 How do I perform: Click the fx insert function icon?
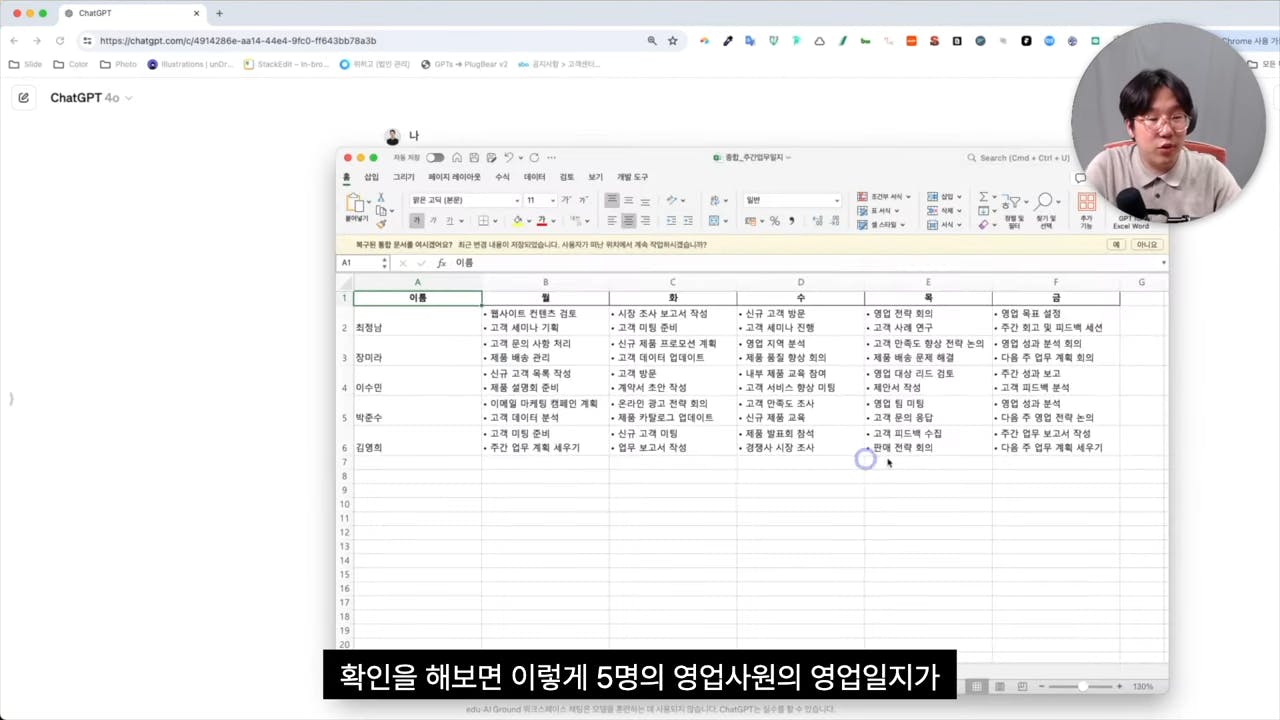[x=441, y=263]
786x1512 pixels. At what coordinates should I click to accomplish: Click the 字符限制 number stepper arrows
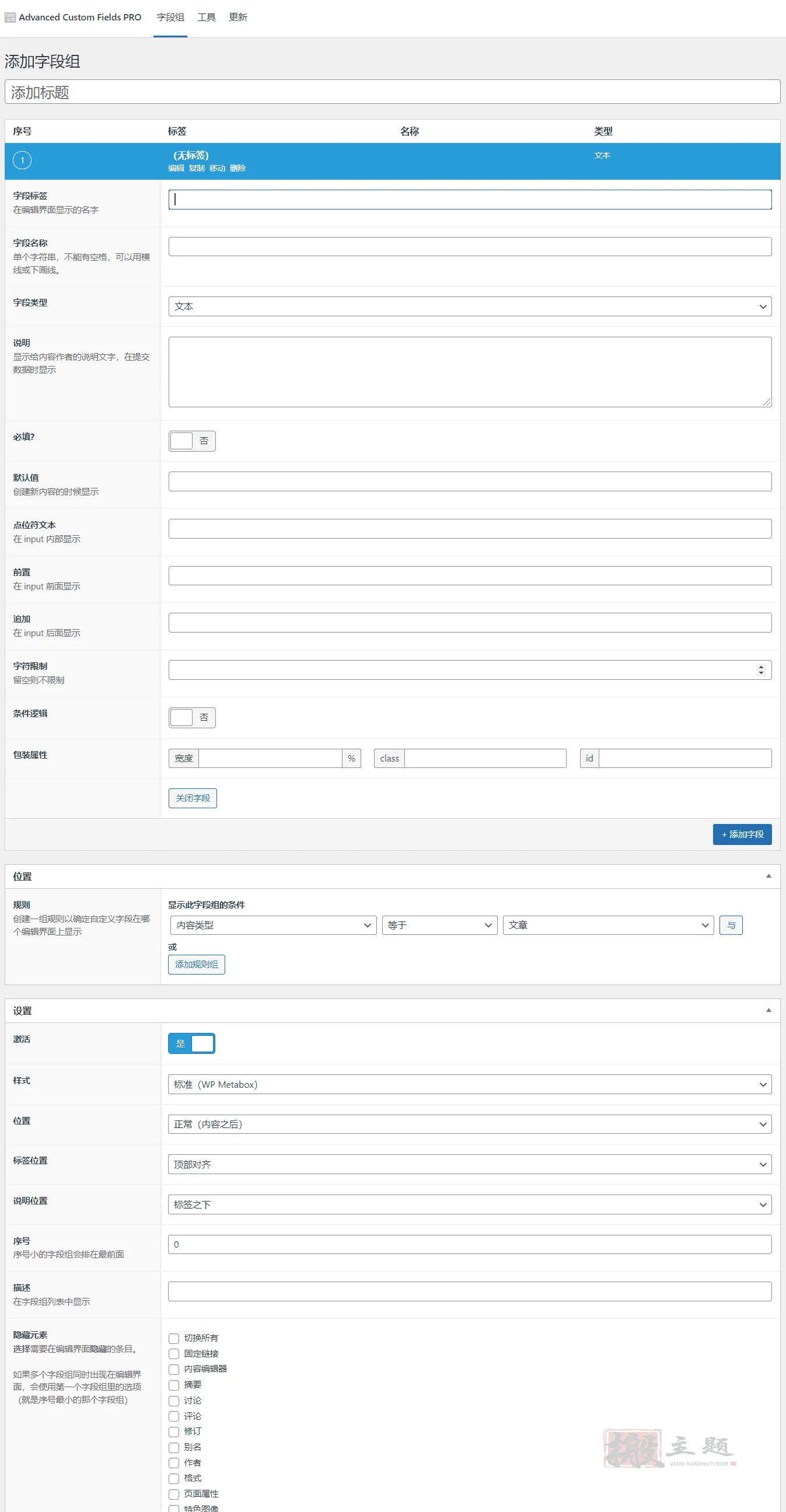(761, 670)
:::::
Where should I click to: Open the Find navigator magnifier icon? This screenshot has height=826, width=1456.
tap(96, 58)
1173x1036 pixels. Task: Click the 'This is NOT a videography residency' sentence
:::::
Task details: Transcribe the rows from the line with "Where should I" up to and including the line with "1173x1036 pixels. Task: Click", and nothing else.

Answer to the task:
Where should I click to: Open the Find navigator magnifier icon? This screenshot has height=826, width=1456.
tap(96, 58)
1173x1036 pixels. Task: Click the 'This is NOT a videography residency' sentence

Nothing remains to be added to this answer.